*** Opening of Provided data ***
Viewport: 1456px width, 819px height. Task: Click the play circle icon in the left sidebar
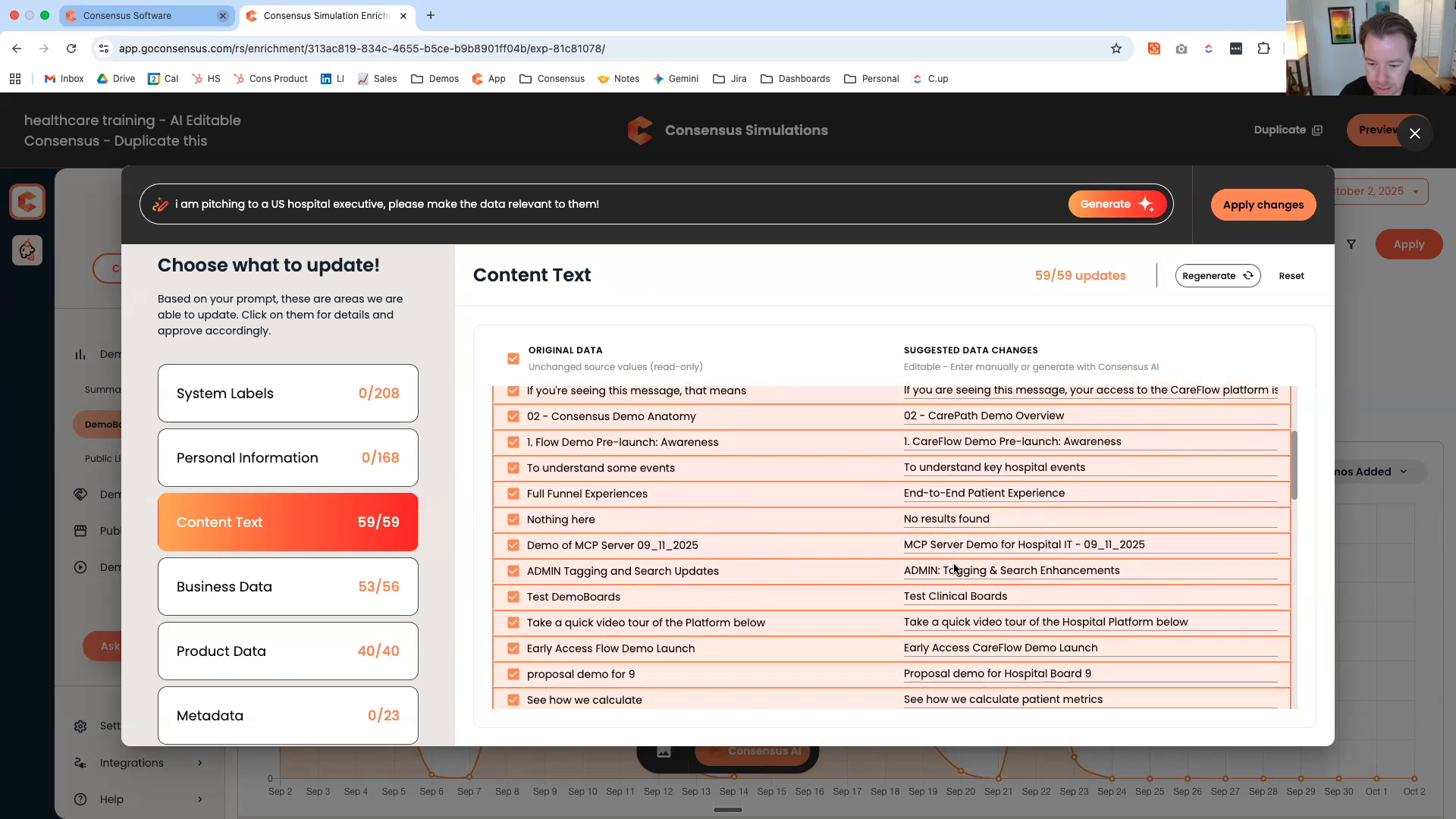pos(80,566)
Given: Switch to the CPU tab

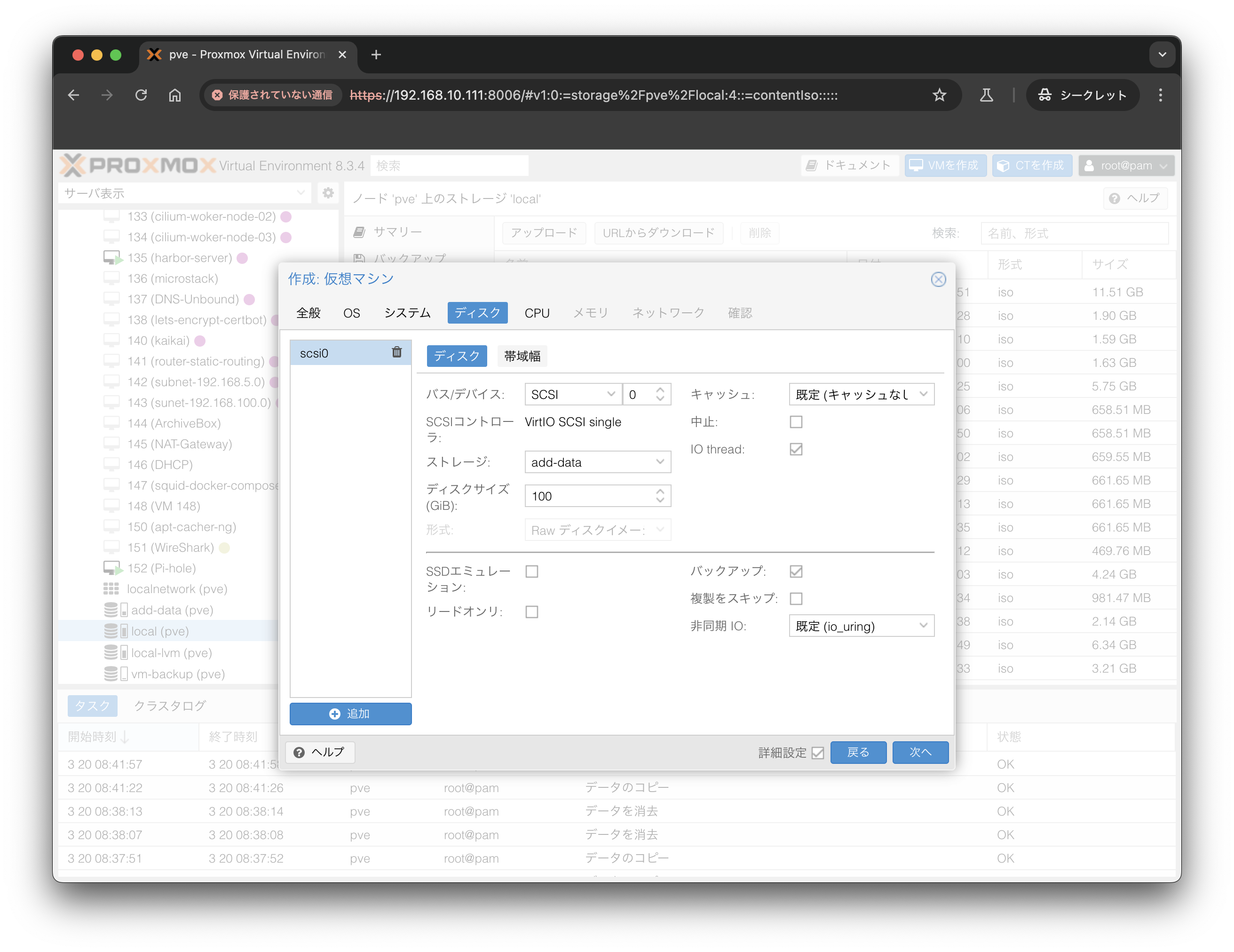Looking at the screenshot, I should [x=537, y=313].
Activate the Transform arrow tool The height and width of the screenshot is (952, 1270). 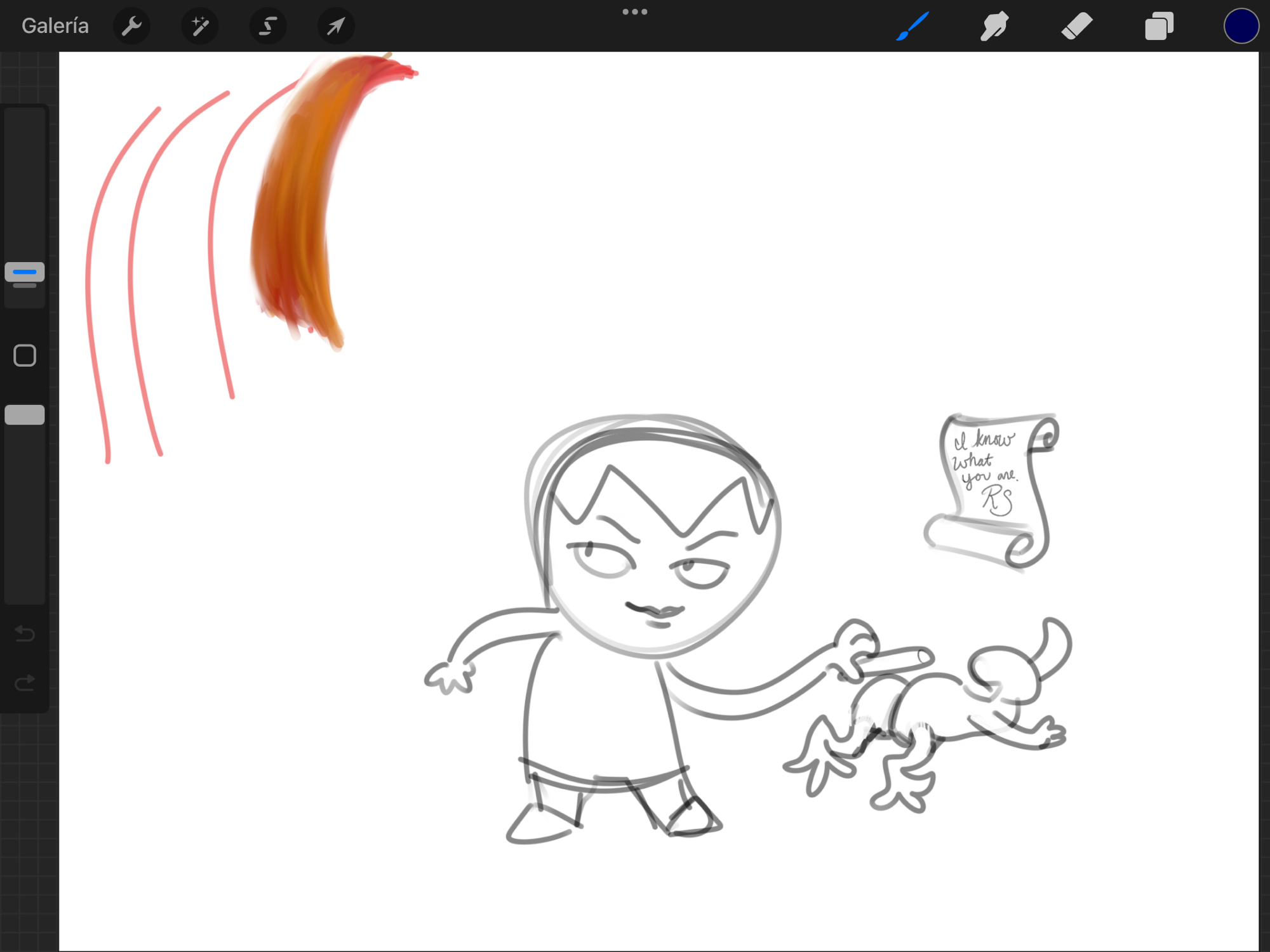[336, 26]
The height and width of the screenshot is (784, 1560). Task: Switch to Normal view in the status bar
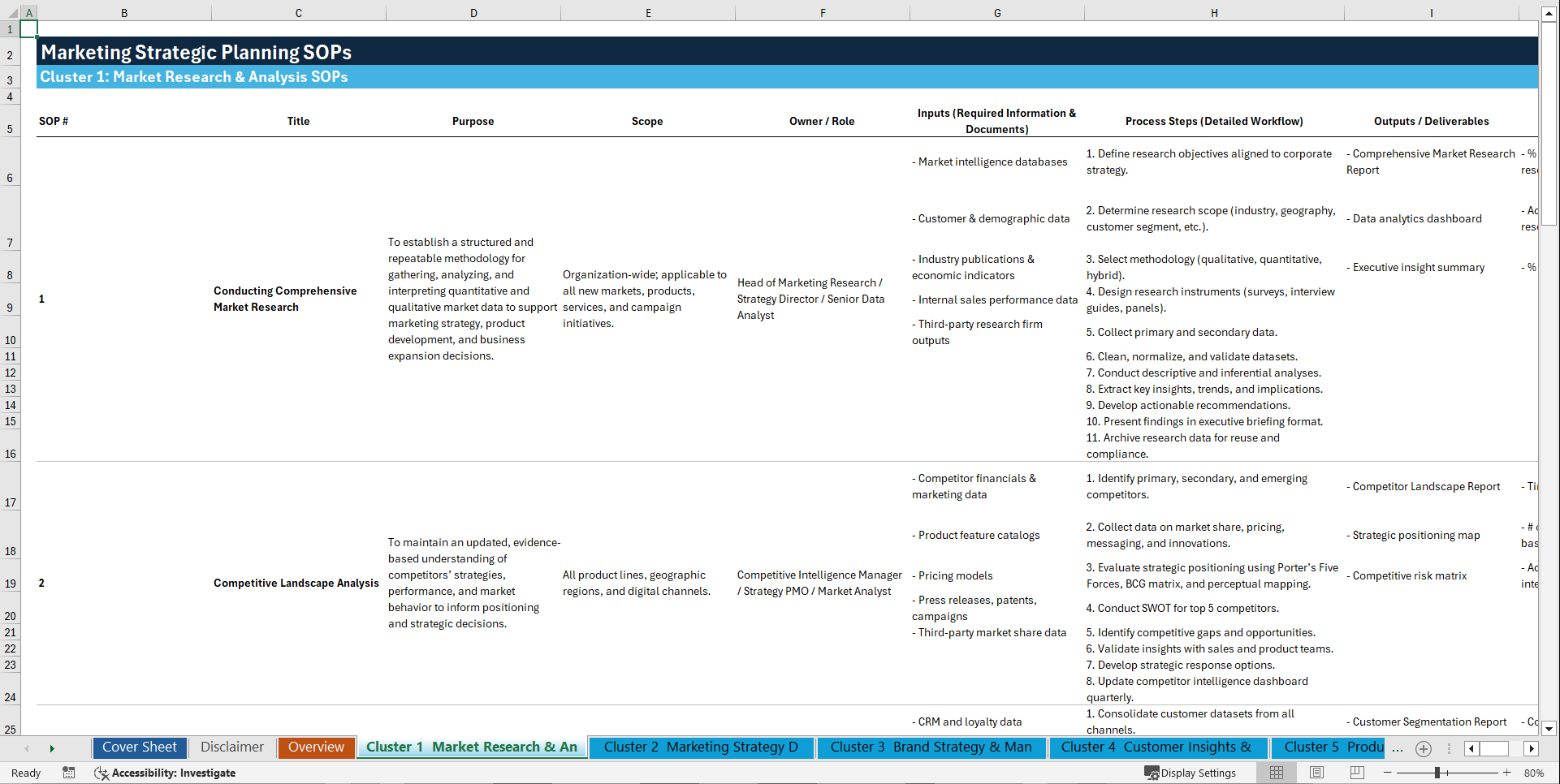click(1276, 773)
*** Close of Provided data ***
**Work instruction:**
Give again exactly the lines from the one holding "The height and width of the screenshot is (784, 1560)." to the final line of the records, both ends included, and nothing more. Pictures do not belong in the copy.

**Task solution:**
The height and width of the screenshot is (784, 1560). Task: Switch to Normal view in the status bar
click(1276, 773)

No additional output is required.